On the first anniversary of the Government climb-down on plans to sell England's public forests, campaigners in the Lake District have issued a new warning about threats to the woods.
Groups Save Lakeland's Forests and Friends of the Lake District say that 'swingeing' cuts are undermining the Forestry Commission and threatening the future of the forests that hundreds of thousands of people recently fought hard to preserve.
The key issue is funding, they say.
One of the areas that is being hit hardest, they claim, is the Forestry Commission's wildlife work, with a cut of one in five wildlife rangers across the country. In the Northern region, which includes the Lake District and Kielder Forest, the number of wildlife rangers has been cut from 16 to 13.

■ **Collected material**:
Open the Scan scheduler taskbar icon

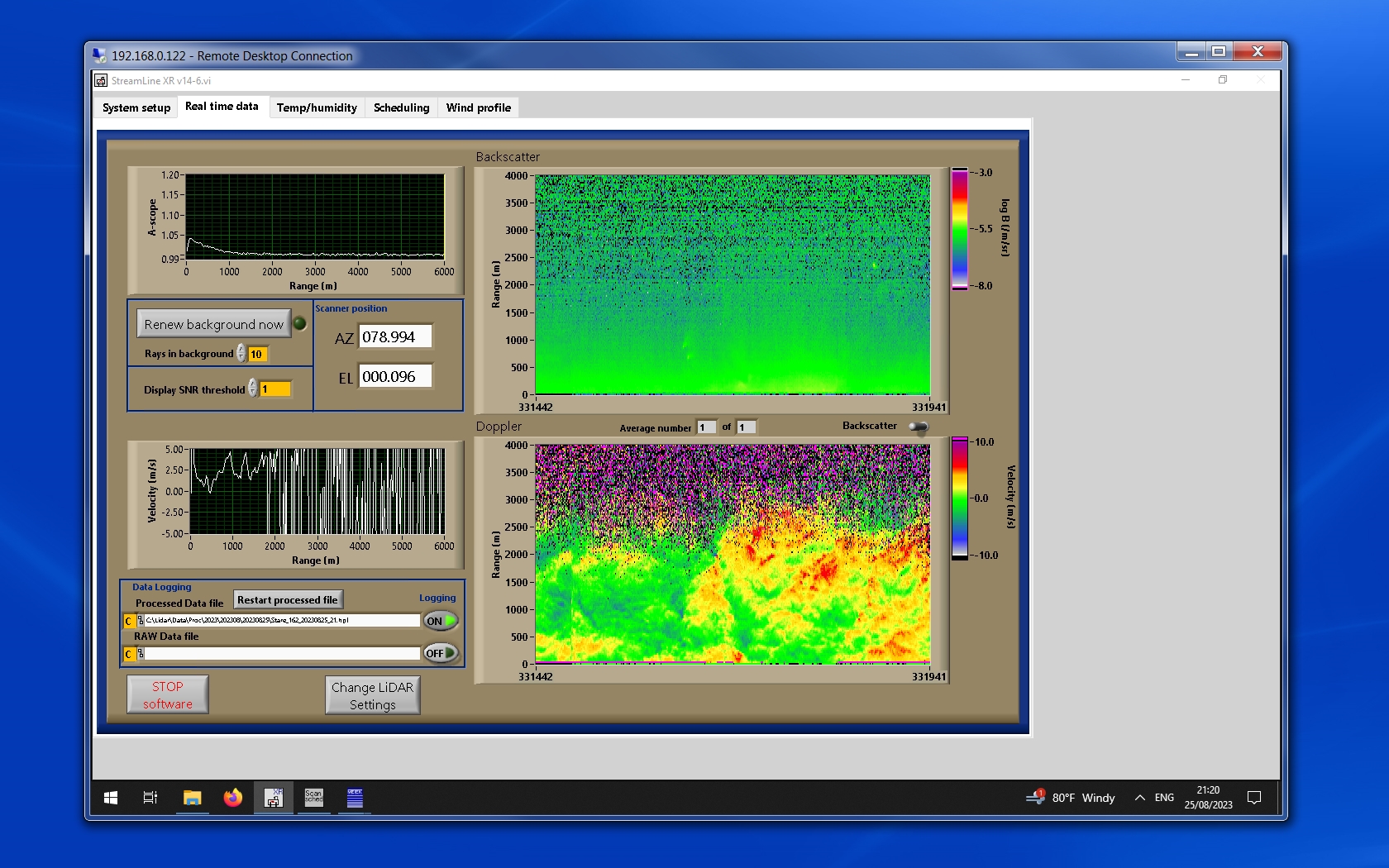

■ **Work to complete**: Continue the text about the Lake District forests, starting after its last sentence.

■ **Solved exercise**:
Lord Clark of Windermere, a former Chair of the Forestry Commission who was at the forefront of the campaign against the sell off plans last year, said:
'The Forestry Commission's wildlife rangers do invaluable work to improve the biodiversity of our public forests. In the Lake District and Kielder that includes projects that have seen the return of ospreys and red kites, as well as the ongoing battle to save our native red squirrels.'
'We showed last year that the Forestry Commission was costing just 30p for every taxpayer. That is a small price for preserving and enhancing these magnificent green spaces for people to enjoy today and for the benefit of future generations.'
Another concern raised by local activists is the impact of the cuts on the Forestry Commission's ability to stop damaging tree diseases spreading across the country and doing untold damage to forests and woodlands. Foresters in Cumbria are currently fighting to prevent the spread of a disease that affects larch trees.
The campaign groups are also concerned that the Forestry Commission is closing down its education services across most of the country, including the north of England. In the past these services have provided important opportunities for young people to get outdoors and learn about the natural environment.
The Forestry Panel which was set up by the Government to look at the future of the country's forests is due to visit the Lake District on 7 March, shortly before finalising their report to Ministers. One of the issues they will be considering is whether the Forestry Commission should be given more freedom to raise money commercially and by charitable donations.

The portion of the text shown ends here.